Evaluation of the error term in Stirling's formula for factorial

Pull request #33 on the StatsFuns package provides a link to Catherine Loader’s note on evaluating the binomial and Poisson probability mass function. One central part to this is evaluating the error in Stirling’s approximation to the log-factorial function. The version used is odd powers of 1/n with coefficients that are inverses of integers. It starts as

\frac{1}{12n} -\frac{1}{320n^3}+\frac{1}{1260n^5}-\frac{1}{1680n^7}+\dots

Are there clever ways of evaluating such a polynomial so that, e.g., switching to BigInt would be transparent? The code used by Catherine Loader and translated more-or-less literally in the PR memoizes the values for 1 to 15 (where the error is greatest) then switches to Horner evaluation of polynomials with explicitly evaluated Float64 coefficients. I think it would be better to retain the integer representation of the inverse of the coefficients.

A bit more detail on the Stirling approximation. log(factorial(n)) is approximated as n * log(n) -n + log(2π*n)/2 For example

julia> n = big(35)

julia> log(factorial(n))

julia> n * log(n) - n + log(2π*n)/2

julia> n * log(n) - n + log(2π*n)/2 + inv(12n)

julia> n * log(n) - n + log(2π*n)/2 + inv(12n) - inv(320*n^3)

Why not just use the lgamma function for the log of the factorial, since this already supports BigFloat with arbitrary precision?

You have to be careful with Stirling at arbitrary precision since it is an asymptotic series (i.e. the more precision you want, the bigger n needs to be).

As I was writing this I too was beginning to think that lgamma may be a better approach. Loader argues against it for the evaluation of the binomial pdf because of cancellation. I think it would be worthwhile checking out exactly how well it does relative to the simpler formula using lgamma.

This is true. If we define logp(x,n,p) = lgamma(n+1) - lgamma(x+1) - lgamma(n-x+1) + x*log(p) + (n-x)*log1p(-p), then logp(1e6, 2e6, 0.5) gives -7.4801203440874815, whereas the correct (exactly rounded) answer is -7.480120346906837, so in Float64 precision you get 9 correct digits. (She claims that 7 digits are lost in this example, which is maybe too pessimistic by 1 digit.)

However, if you are using BigFloat anyway, then you can just throw more digits at it.
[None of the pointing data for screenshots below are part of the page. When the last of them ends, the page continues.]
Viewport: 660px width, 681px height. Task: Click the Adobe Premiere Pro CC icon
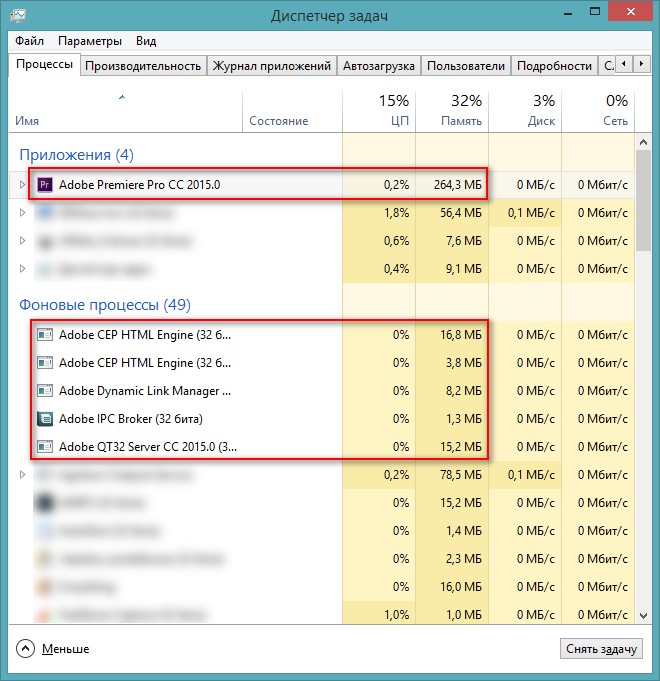click(44, 184)
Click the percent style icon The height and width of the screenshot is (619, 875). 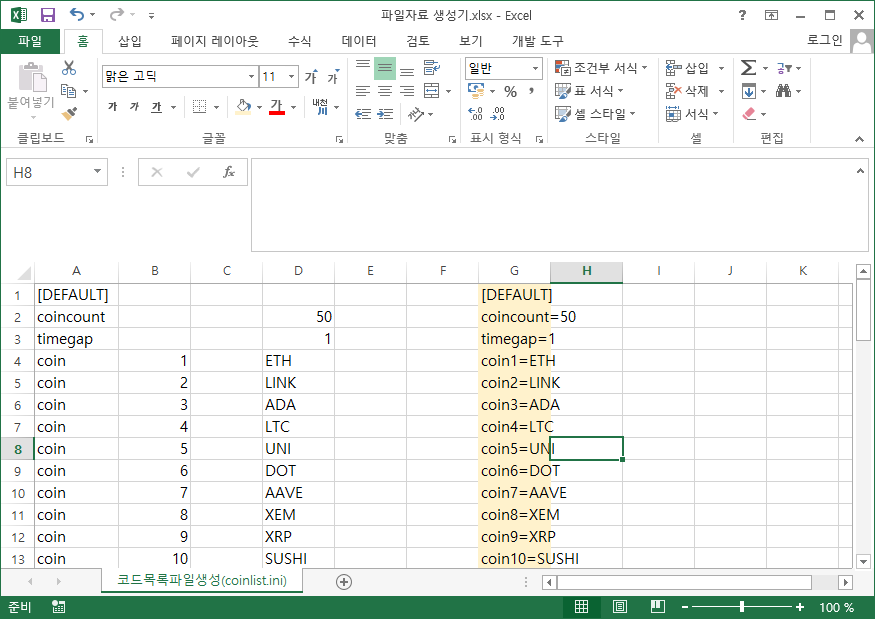[x=510, y=91]
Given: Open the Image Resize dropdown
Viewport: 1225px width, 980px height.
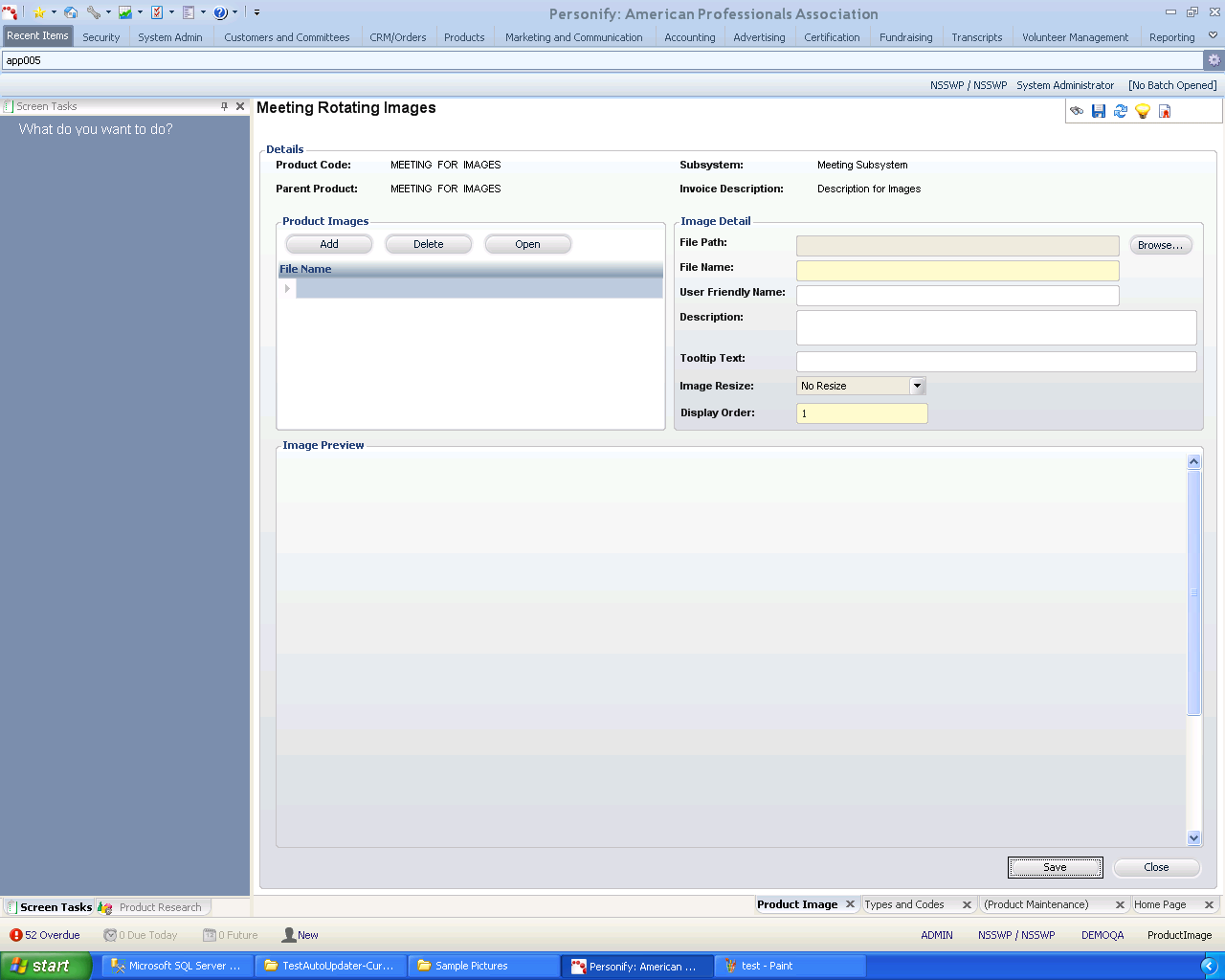Looking at the screenshot, I should (x=917, y=386).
This seems a lot easier than working out your own arbitrary-precision routine.

I should also mention that the combination of lgamma calls here is closely related to the lbeta function. Currently, lbeta in Base is computed via the combination of lgamma calls, but it might be nice to have a more sophisticated implementation (especially for Float64) that uses an asymptotic formula for large arguments.